Methods: Using four-dimensional CT data of 12 patients, we delineated gross tumour volume and two clinical target volumes (CTVs). To consider beam range intrafractional uncertainty, we calculated field-specific target volumes, from which two planning target volumes (PTVs) were generated. PTV1 would receive a planned dose of 55.2 Gy [relative biological effectiveness (RBE)-weighted absorbed dose] in 12 fractions, and PTV2 would receive an SIB dose up to 67.2 Gy (RBE). Dose assessments were conducted with regard to the targets and OARs.
Results: CTV2 dose covering 95% of the volume (D95%) increased from 50.3 ± 5.1 Gy (RBE) to 62.5 ± 3.5 Gy (RBE) for a planned dose from 55.2 Gy (RBE) to 67.2 Gy (RBE). For 4 of 12 patients with a distance of ≥5 mm between the tumour and the gastrointestinal tract, CTV2 D95% was ≥95% of planned dose at all dose levels.

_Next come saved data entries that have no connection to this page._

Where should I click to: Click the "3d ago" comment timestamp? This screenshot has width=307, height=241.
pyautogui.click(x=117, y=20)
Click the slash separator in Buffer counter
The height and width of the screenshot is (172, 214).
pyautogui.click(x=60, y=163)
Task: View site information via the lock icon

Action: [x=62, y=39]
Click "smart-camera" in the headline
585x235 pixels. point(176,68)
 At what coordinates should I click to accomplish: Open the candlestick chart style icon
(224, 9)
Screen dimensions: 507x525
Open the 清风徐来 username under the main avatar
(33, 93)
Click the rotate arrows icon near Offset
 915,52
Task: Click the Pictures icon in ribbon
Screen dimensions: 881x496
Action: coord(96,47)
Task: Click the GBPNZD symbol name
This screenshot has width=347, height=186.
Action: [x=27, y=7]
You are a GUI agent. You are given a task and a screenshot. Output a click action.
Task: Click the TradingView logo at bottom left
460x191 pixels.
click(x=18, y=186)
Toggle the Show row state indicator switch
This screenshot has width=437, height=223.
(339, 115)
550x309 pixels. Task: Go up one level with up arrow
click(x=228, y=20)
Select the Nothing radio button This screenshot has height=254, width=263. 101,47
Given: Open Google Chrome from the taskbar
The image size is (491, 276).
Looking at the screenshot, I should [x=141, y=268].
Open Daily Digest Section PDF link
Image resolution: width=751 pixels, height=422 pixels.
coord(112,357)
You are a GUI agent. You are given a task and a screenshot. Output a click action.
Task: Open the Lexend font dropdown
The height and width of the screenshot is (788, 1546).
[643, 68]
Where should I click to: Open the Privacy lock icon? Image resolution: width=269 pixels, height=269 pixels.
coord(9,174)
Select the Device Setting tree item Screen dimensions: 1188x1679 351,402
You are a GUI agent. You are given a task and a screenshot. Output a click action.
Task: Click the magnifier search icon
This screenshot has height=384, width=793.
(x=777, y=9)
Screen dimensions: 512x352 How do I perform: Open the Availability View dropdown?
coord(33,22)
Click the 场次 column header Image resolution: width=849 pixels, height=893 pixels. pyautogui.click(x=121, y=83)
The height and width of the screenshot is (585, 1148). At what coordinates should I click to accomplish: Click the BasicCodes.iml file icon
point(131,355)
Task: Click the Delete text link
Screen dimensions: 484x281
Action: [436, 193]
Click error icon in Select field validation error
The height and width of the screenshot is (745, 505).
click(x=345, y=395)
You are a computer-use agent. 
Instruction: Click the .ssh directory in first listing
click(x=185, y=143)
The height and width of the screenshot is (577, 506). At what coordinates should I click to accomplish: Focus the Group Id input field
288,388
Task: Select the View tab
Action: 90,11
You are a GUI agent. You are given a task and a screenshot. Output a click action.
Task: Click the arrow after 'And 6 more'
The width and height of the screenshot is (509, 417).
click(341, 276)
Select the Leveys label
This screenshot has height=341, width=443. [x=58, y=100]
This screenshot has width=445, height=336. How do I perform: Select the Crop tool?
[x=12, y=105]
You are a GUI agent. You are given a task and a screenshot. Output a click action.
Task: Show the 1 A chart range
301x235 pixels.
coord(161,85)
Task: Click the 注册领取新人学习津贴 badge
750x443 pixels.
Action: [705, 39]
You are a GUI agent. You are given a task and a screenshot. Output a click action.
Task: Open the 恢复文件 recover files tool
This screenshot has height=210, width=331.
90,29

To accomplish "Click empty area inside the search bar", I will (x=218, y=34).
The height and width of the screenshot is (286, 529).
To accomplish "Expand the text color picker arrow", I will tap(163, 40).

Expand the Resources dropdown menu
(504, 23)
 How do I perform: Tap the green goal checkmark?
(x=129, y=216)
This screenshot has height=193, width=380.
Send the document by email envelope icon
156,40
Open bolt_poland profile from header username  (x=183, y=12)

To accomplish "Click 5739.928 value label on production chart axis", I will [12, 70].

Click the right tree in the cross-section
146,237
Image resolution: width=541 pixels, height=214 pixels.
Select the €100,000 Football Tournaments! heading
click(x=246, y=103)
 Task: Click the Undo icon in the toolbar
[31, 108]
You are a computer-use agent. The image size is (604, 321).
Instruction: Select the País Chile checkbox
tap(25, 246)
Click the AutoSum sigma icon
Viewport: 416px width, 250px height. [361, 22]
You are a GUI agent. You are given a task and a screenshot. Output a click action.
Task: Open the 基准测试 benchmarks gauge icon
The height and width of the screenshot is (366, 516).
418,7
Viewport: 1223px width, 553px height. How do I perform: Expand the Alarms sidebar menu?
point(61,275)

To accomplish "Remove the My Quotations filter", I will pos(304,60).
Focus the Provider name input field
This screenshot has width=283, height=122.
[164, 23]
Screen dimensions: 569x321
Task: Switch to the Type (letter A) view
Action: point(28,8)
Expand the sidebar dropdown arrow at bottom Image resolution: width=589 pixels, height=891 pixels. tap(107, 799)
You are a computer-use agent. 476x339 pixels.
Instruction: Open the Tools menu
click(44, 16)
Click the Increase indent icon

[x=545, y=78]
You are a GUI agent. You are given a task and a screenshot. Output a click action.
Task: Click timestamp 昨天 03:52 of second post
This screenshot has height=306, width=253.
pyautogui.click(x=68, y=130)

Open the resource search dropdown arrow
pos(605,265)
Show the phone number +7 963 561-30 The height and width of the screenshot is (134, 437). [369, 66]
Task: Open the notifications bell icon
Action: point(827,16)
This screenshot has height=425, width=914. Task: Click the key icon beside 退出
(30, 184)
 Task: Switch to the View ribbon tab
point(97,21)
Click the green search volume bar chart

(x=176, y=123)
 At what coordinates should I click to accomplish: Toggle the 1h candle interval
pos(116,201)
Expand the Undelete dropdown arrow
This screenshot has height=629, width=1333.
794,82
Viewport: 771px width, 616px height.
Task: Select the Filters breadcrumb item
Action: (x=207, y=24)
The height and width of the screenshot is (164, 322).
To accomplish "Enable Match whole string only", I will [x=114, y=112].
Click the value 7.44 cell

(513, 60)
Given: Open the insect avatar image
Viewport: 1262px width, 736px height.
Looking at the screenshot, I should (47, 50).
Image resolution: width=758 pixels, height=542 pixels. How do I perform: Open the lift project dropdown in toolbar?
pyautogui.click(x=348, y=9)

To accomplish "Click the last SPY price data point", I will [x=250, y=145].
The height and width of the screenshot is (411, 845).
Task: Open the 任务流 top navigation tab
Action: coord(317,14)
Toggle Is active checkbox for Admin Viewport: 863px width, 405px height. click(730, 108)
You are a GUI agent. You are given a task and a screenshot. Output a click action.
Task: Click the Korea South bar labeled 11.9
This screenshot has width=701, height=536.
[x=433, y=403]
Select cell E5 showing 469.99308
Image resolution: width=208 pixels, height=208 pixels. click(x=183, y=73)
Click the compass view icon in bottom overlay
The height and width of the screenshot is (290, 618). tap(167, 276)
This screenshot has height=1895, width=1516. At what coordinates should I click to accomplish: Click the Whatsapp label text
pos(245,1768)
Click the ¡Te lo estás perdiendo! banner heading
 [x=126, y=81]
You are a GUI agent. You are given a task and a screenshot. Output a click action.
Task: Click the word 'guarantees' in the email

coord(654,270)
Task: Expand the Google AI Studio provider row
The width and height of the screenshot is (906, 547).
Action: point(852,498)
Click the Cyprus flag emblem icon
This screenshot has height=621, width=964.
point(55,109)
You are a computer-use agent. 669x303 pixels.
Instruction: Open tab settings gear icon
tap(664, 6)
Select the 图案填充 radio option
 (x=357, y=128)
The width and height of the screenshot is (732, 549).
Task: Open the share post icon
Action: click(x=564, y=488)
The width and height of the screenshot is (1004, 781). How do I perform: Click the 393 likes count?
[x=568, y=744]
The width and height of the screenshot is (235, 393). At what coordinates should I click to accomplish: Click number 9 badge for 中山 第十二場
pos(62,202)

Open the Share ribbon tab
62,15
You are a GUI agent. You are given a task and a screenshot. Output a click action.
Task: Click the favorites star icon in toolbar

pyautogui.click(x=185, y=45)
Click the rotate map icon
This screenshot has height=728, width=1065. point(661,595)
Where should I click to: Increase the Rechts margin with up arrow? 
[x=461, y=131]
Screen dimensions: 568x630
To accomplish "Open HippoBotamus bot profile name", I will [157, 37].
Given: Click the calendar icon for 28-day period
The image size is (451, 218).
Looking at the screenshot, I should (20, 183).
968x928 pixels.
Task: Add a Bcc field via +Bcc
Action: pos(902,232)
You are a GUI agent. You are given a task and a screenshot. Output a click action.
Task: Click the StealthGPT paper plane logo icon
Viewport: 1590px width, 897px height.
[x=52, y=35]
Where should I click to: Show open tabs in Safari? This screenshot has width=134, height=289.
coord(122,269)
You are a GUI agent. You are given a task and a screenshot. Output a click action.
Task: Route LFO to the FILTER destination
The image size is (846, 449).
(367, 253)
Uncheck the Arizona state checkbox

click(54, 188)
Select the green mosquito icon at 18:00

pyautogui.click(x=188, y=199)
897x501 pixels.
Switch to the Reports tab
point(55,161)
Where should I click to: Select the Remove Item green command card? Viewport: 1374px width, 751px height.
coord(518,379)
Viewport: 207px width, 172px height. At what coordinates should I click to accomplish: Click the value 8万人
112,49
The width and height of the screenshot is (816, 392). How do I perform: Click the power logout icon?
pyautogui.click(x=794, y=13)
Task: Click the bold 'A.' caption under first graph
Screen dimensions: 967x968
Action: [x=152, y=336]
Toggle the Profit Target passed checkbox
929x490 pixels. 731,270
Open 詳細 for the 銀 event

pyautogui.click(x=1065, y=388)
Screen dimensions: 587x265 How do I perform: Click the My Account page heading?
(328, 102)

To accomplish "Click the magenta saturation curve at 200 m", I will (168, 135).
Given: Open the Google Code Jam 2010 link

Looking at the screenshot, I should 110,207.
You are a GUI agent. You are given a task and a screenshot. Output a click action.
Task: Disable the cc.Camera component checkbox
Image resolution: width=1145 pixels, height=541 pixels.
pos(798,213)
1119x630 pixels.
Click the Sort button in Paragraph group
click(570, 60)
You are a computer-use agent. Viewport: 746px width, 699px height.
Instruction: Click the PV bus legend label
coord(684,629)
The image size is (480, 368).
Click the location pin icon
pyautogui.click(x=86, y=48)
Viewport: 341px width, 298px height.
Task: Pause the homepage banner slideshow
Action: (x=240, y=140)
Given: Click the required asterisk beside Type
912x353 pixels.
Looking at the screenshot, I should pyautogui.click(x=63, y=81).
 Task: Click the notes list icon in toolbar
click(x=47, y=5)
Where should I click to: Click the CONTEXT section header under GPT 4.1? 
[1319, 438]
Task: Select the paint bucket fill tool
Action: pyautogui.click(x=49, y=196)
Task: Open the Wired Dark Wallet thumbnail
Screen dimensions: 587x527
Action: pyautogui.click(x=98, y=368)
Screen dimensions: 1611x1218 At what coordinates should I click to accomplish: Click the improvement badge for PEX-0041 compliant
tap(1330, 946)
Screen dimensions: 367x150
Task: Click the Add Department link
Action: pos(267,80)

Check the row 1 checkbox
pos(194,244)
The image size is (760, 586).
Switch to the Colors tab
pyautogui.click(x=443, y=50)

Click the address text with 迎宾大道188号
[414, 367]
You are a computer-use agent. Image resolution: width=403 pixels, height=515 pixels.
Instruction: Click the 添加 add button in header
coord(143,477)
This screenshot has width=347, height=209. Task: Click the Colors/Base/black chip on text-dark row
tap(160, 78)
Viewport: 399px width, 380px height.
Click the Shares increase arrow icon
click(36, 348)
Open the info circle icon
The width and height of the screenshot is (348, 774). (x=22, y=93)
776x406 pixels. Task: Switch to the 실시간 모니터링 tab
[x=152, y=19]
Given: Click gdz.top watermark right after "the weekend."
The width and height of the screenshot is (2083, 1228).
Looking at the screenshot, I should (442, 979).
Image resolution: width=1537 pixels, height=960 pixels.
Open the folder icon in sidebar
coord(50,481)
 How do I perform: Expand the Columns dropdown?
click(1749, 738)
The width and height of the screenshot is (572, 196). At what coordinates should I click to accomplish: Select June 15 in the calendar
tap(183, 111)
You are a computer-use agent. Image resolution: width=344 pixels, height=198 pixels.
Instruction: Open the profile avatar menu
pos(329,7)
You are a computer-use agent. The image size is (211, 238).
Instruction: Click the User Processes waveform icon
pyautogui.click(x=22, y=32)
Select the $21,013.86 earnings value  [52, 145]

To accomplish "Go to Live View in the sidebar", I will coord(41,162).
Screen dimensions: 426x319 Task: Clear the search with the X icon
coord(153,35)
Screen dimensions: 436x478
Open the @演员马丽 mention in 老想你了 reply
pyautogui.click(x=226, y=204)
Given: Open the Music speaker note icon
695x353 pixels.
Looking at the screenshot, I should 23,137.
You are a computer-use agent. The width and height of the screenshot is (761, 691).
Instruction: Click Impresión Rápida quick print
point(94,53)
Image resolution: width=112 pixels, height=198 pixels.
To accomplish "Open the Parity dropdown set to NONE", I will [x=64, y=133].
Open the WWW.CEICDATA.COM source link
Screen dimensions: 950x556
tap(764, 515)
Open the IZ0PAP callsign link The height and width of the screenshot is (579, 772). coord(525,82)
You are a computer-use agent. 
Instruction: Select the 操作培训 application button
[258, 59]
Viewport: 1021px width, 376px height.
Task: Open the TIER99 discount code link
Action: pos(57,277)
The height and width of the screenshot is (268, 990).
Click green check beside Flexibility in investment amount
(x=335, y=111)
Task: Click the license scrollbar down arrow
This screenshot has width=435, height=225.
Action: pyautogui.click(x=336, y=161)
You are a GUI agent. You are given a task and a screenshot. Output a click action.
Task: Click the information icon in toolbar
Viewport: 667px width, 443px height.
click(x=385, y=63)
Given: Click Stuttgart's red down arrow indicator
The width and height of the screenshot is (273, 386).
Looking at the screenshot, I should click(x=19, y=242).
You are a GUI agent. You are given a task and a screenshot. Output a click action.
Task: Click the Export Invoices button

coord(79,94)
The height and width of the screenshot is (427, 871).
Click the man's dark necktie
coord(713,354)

Conclusion: We quantified dose escalation with respiratory-gated C-PBS using SIB for pancreatic cancer and revealed that OAR dose was not affected to the same degree as the tumour dose. Advances in knowledge: A simulation study on respiratory-gated C-PBS with SIB for pancreatic cancer was performed. The results indicated the feasibility of dose escalation for pancreatic cancer, which should be confirmed in clinical trials.